Sylvia was an inspiration to her colleagues and students. Her dedication to improving the educational experience for students and her work with children and young people with Autism Spectrum Disorders (ASD) was exceptional. Her love for what she did was illustrated during her distinguished career.

Sylvia’s passion in working with children with neurodevelopmental issues, and their families, formed while studying a Bachelor of Occupational Therapy at UQ. In her words from a viewpoint she wrote for a special edition of the Australian Occupational Therapy Journal she said, ‘What I subsequently discovered over the next few years was how much I enjoyed the blend of art and science that was occupational therapy practice and I couldn’t get enough of fieldwork.’

Sylvia was a much loved and highly respected member of the university family. She started her long-standing involvement with UQ as a student in 1978, was awarded a Bachelor of Occupational Therapy in 1981, a Master of Educational Studies in 1987 and a Doctor of Philosophy in 1996.

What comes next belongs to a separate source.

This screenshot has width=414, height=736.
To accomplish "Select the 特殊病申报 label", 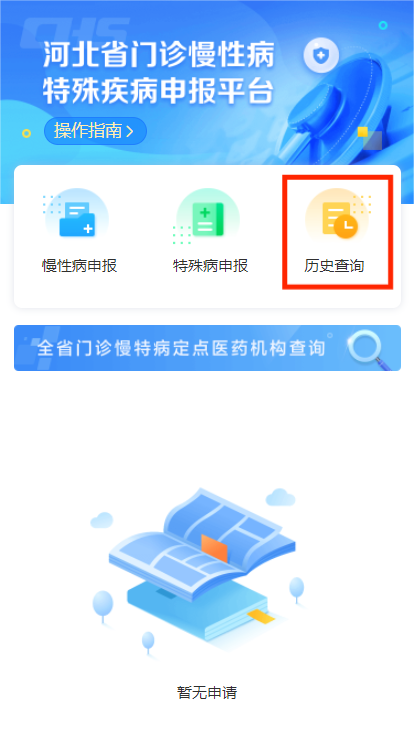I will (210, 266).
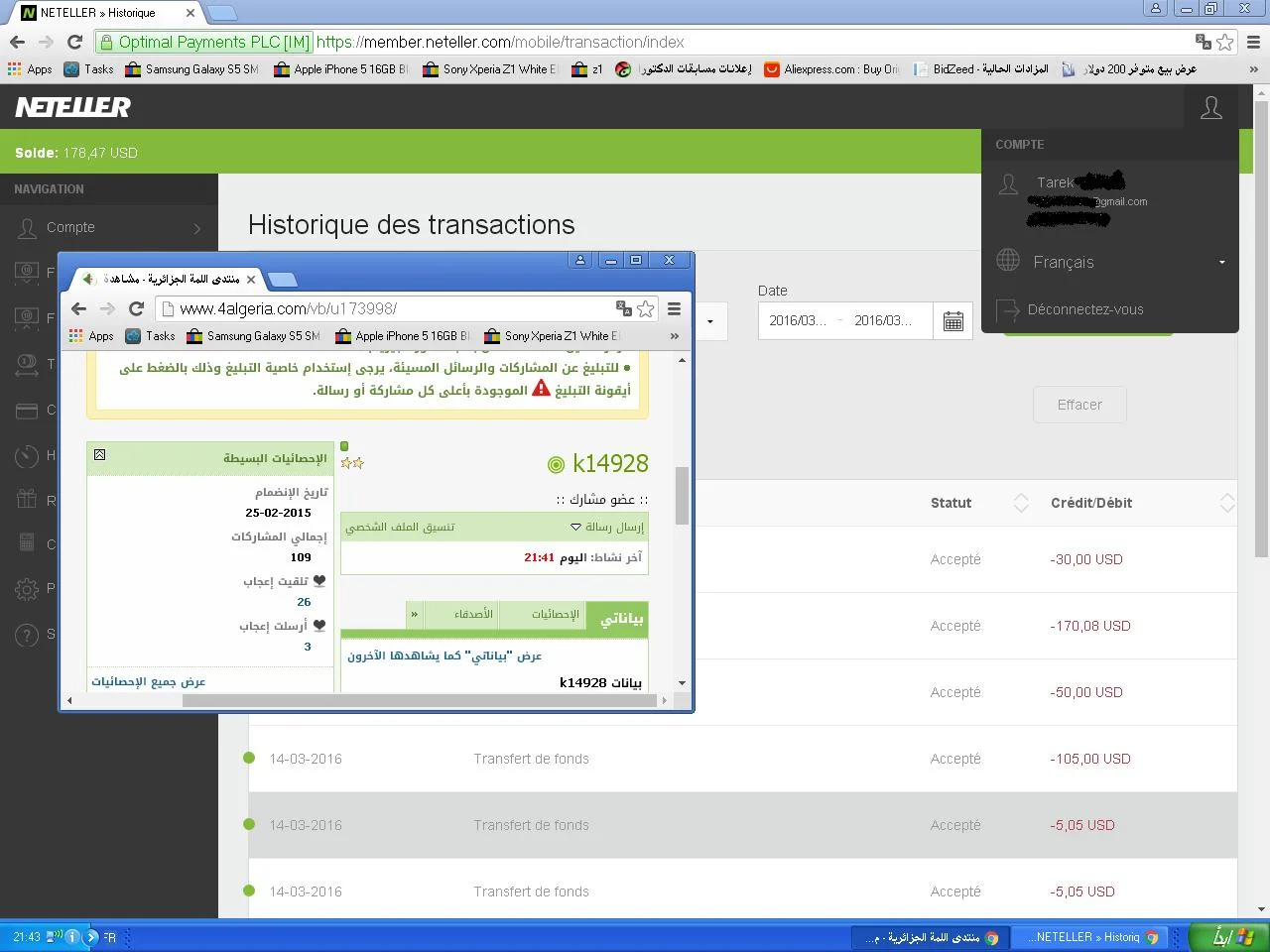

Sylvia became a staff member at UQ in 1983 and over the next 34 years she excelled in her profession working in an array of different roles within the Department of Occupational Therapy and the School of Health and Rehabilitation Sciences (SHRS). Some of these roles included student placements, overseeing postgraduate coursework programs and supervising postgraduate students in research higher degree projects. From 1989 to 2000 she worked as a lecturer, undertook a PhD part-time across education and occupational therapy and worked part-time in private practice. In 2001, she became Head of the then Department of Occupational Therapy which subsequently became the Division of Occupational Therapy within SHRS.

In 2013, Sylvia found a niche, where leadership, her educational background, research and interest in building future generations came together when she was appointed the Director of Research and Education for Autism within the Cooperative Research Centre for Living with Autism (Autism CRC). She also co-chaired the bid to establish the $104 million Centre.

She contributed back to the sector in many ways including her work for the editorial boards of Physical and Occupational Therapy in Pediatrics and the Occupational Therapy in Early Intervention Preschool and Schools. She also reviewed multiple occupational therapy, pediatric, autism and rehabilitation journals.

Her research interests were primarily in ASD, Developmental Coordination Disorder (DCD), top down interventions, Cognitive Orientation for daily Occupational Performance (CO-OP), early intervention, family centred practice and parent education. She attracted over $3 million in competitive research grant funding, published over 160 national and international refereed journal publications, four edited books and 22 book chapters and gave over 200 conference presentations, including numerous invited presentations.

Recognised for her outstanding work within occupational therapy she was awarded several international and national accolades. These included being appointed a Member of the Order of Australia (AM) in the 2015 Australia Day Honours and receiving the prestigious Freda Jacob Award through Occupational Therapy Australia in 2014. She was inducted as a Fellow of the American Society of Occupational Therapy Academy of Research in 2013, honored by Occupational Therapy Australia with the Sylvia Docker Award for her contribution to occupational therapy education and research in Australia in 2011 and received the Mary Rankine Wilson Award for Professional Excellence, Queensland Division Occupational Therapy Australia, in 2009.

Sylvia was a remarkable woman whose life will be celebrated and her career achievements set as inspiration for many who want to succeed in their chosen fields.

In her viewpoint in the Australian Occupational Therapy Journal she said she had been inspired by this quote by Maya Angelou Pulitzer Prize nominated poet and author: ‘I would like to be known as an intelligent woman, a courageous woman, a loving woman, a woman who teaches by being.’